** start SUPPLIED DATA **
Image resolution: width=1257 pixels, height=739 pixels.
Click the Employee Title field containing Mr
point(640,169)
** end SUPPLIED DATA **
** start SUPPLIED DATA **
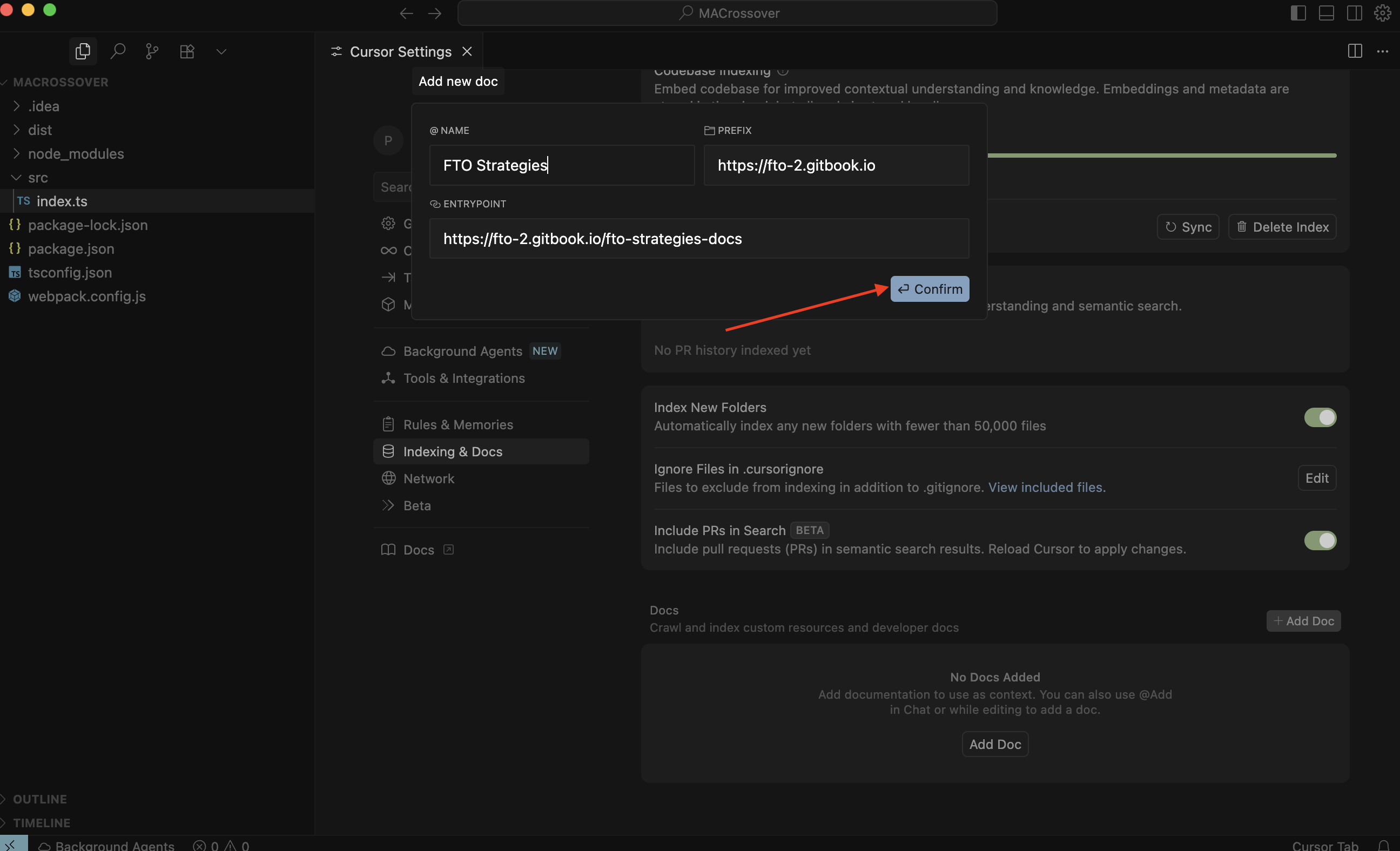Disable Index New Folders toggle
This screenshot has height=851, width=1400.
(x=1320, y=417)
** end SUPPLIED DATA **
**TASK TO CARRY OUT**
Rewrite the stretch of records from the line containing "Disable Index New Folders toggle" through the line containing "(x=1320, y=417)", replacing "toggle" with "switch" and keeping everything else the same. Leave the picture out of your answer.

**EXERCISE RESULT**
Disable Index New Folders switch
This screenshot has height=851, width=1400.
(x=1320, y=417)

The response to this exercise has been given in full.